Short task:
Swap every "Screen dimensions" in these lines for "Screen size", and leave everything else as it is.

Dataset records

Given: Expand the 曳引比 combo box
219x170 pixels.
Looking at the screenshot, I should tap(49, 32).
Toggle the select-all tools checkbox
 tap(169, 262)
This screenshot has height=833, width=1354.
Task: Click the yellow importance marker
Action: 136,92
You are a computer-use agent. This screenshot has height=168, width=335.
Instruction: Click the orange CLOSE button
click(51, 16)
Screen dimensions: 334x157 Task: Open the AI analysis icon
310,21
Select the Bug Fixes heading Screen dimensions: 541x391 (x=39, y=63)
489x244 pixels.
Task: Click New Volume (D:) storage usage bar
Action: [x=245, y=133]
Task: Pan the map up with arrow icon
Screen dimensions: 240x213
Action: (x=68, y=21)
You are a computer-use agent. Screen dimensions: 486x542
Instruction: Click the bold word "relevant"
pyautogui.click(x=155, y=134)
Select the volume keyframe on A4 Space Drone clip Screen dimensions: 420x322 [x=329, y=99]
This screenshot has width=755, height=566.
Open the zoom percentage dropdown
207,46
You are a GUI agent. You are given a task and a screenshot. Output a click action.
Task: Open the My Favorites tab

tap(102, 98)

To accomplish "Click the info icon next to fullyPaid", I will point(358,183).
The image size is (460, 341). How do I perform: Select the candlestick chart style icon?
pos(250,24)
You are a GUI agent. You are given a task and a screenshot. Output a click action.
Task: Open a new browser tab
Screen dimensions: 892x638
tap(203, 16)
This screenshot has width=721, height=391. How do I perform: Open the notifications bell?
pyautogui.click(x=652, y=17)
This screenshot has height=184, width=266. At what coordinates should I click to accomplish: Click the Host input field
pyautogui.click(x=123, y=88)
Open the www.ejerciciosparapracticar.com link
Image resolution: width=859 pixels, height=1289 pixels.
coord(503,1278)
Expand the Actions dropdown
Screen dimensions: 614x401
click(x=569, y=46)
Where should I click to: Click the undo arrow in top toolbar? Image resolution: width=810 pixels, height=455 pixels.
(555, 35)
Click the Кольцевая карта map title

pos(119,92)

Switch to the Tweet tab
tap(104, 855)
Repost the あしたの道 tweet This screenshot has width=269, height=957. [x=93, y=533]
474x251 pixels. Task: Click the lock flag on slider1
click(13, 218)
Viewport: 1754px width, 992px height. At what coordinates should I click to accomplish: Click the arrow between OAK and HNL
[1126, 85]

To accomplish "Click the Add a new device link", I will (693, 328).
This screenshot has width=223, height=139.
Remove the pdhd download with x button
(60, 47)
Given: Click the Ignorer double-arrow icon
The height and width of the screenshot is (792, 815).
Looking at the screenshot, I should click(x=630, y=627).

Answer to this exercise:
Given: Expand the 曳引比 combo box
219x170 pixels.
Looking at the screenshot, I should tap(49, 32).
Toggle the select-all tools checkbox
 tap(169, 262)
This screenshot has height=833, width=1354.
Task: Click the yellow importance marker
Action: 136,92
You are a computer-use agent. This screenshot has height=168, width=335.
Instruction: Click the orange CLOSE button
click(51, 16)
Screen size: 334x157 Task: Open the AI analysis icon
310,21
Select the Bug Fixes heading Screen size: 541x391 (x=39, y=63)
489x244 pixels.
Task: Click New Volume (D:) storage usage bar
Action: [x=245, y=133]
Task: Pan the map up with arrow icon
Screen size: 240x213
Action: (x=68, y=21)
You are a computer-use agent. Screen size: 486x542
Instruction: Click the bold word "relevant"
pyautogui.click(x=155, y=134)
Select the volume keyframe on A4 Space Drone clip Screen size: 420x322 [x=329, y=99]
This screenshot has width=755, height=566.
Open the zoom percentage dropdown
207,46
You are a GUI agent. You are given a task and a screenshot. Output a click action.
Task: Open the My Favorites tab

tap(102, 98)

To accomplish "Click the info icon next to fullyPaid", I will point(358,183).
The image size is (460, 341). How do I perform: Select the candlestick chart style icon?
pos(250,24)
You are a GUI agent. You are given a task and a screenshot. Output a click action.
Task: Open a new browser tab
Screen size: 892x638
tap(203, 16)
This screenshot has width=721, height=391. How do I perform: Open the notifications bell?
pyautogui.click(x=652, y=17)
This screenshot has height=184, width=266. At what coordinates should I click to accomplish: Click the Host input field
pyautogui.click(x=123, y=88)
Open the www.ejerciciosparapracticar.com link
Image resolution: width=859 pixels, height=1289 pixels.
coord(503,1278)
Expand the Actions dropdown
Screen size: 614x401
click(x=569, y=46)
Where should I click to: Click the undo arrow in top toolbar? Image resolution: width=810 pixels, height=455 pixels.
(555, 35)
Click the Кольцевая карта map title

pos(119,92)

Switch to the Tweet tab
tap(104, 855)
Repost the あしたの道 tweet This screenshot has width=269, height=957. [x=93, y=533]
474x251 pixels. Task: Click the lock flag on slider1
click(13, 218)
Viewport: 1754px width, 992px height. At what coordinates should I click to accomplish: Click the arrow between OAK and HNL
[1126, 85]

To accomplish "Click the Add a new device link", I will (693, 328).
This screenshot has width=223, height=139.
Remove the pdhd download with x button
(60, 47)
Given: Click the Ignorer double-arrow icon
The height and width of the screenshot is (792, 815).
Looking at the screenshot, I should click(x=630, y=627).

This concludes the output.